13 Responses to Borrowing plan would lead to council’s ‘collapse’ says report

  1. Mark Samuel says:

    What are we the people of Croydon, who have had no choice in this matter, other than having had to keep paying greedy conservative and labour councillors, able to do?

    • Sam Olvier says:

      Out of pure desperation we will probably vote Reform. Lol

      • Dave Large says:

        You are joking. The party that caused the Brexit financial meltdown?

        They would make things even worse.

        • Reform UK won 677 of around 1,600 seats in local elections on May 1.

          According to Hope Not Hate, at least nine of those have already had to resign (including two because they were disqualified from standing as local councillors while employed by the council), or have been suspended or expelled by their own party.

          “All contain a whiff of the incompetence and strife that has dogged the party throughout its history,” Hope Not Hate says of the limited company masquerading as a political party.

          Farage is a grifter. Always was. Always will be.

          And we’re all suffering the impact of Brexit because of it.

  2. Michael Sales says:

    how much did the improvement panel charge for its expertise or its failure for the expertise they offered to help at a cost? i assume it was not kindness.

    • Read the article. It tells you in there.

      • Nick Goy says:

        How many people are in the optimistically and erroneously-named Improvement Panel?

        £900-£1,000 per person per day is stated in your article, though how many days they attended is also unstated.

        What was Chair Tony McArdle’s previous job / background?

        My apologies if this is in a previous posting that I have not seen.

        • Six. Not all are on the same pay scale.

          Most have some background in local government. McArdle has been on the inspector bandwagon, with one of his co-panellists, for almost a decade. They oversaw Northamptonshire County Council’s S114 descent (the first this century). They dissected it into two authorities, both of which have gone bust.

          With most of these questions, a simple search of the iC archive will yield answers.

          In 2023, a FoI inquiry showed that after three years, the people of Croydon had already spent £600,000 for the benefit of having an “improvement” panel.
          https://insidecroydon.com/2024/04/19/603000-the-soaring-costs-of-croydons-improvement-panel/amp/

          Another two years on, that cost must now exceed £1million.

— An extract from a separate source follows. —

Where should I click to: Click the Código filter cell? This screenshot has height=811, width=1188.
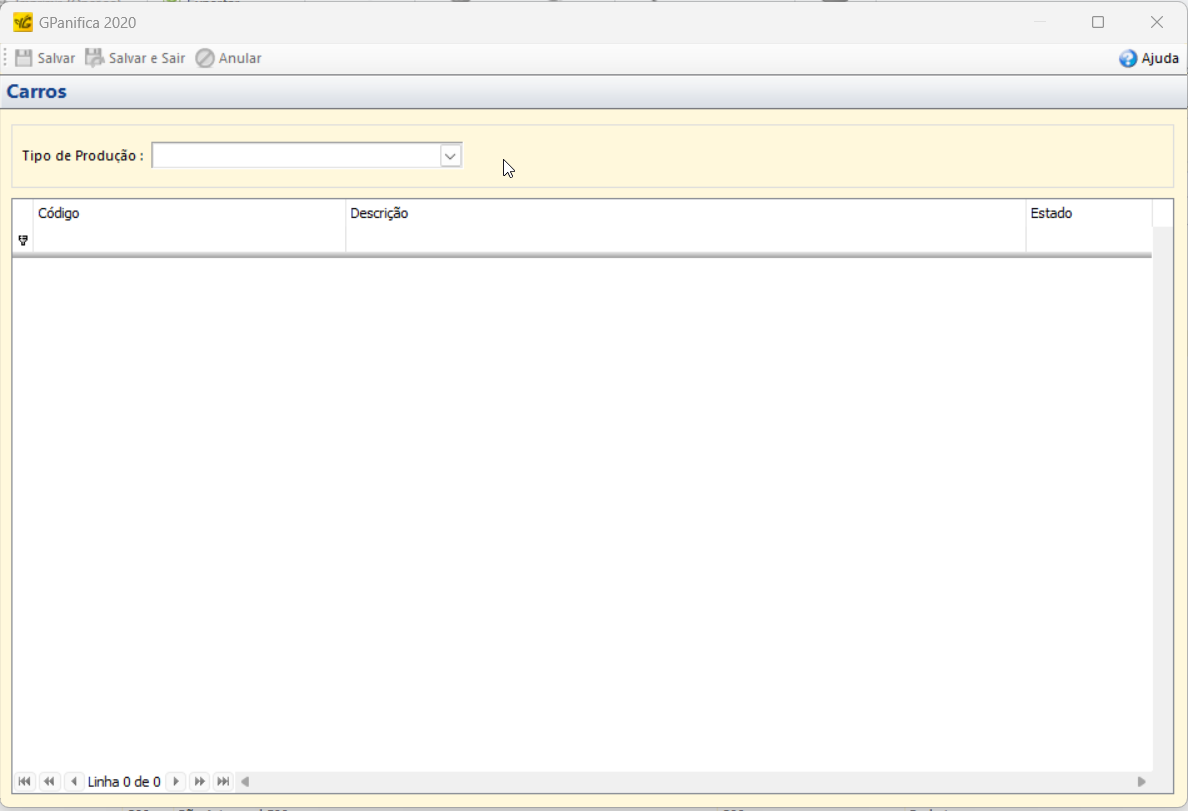[189, 240]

          Money well spent? They didn’t even stop Perry wasting our money on his Our Croydon propaganda sheet.

          • Nick Goy says:

            Thanks for that and for your extra worrying details.

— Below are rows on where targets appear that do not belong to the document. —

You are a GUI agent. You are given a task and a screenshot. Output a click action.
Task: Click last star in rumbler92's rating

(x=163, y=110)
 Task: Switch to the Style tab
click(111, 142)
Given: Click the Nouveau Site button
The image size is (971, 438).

            I will look out for your archive search too.

  3. Derek Thrower says:

    Any respectable old school politician would resign with such an appalling assessment of their period in office. Fat chance with this chancer Perry. He will be milking his office for as much as it is worth like Kursewell Reid.

  4. Moya Gordon says:

    It does look like a debt write off of the money squandered on Brick by Brick and the hotel purchase is the only way to get the finances in order. Have any lessons been learnt?

    • Perry is worse than Newman.

      The council borrowed £200million for Brick by Brick. They did manage to build some homes.

      Perry has borrowed a similar amount. And put Council Tax up by 27%. For what?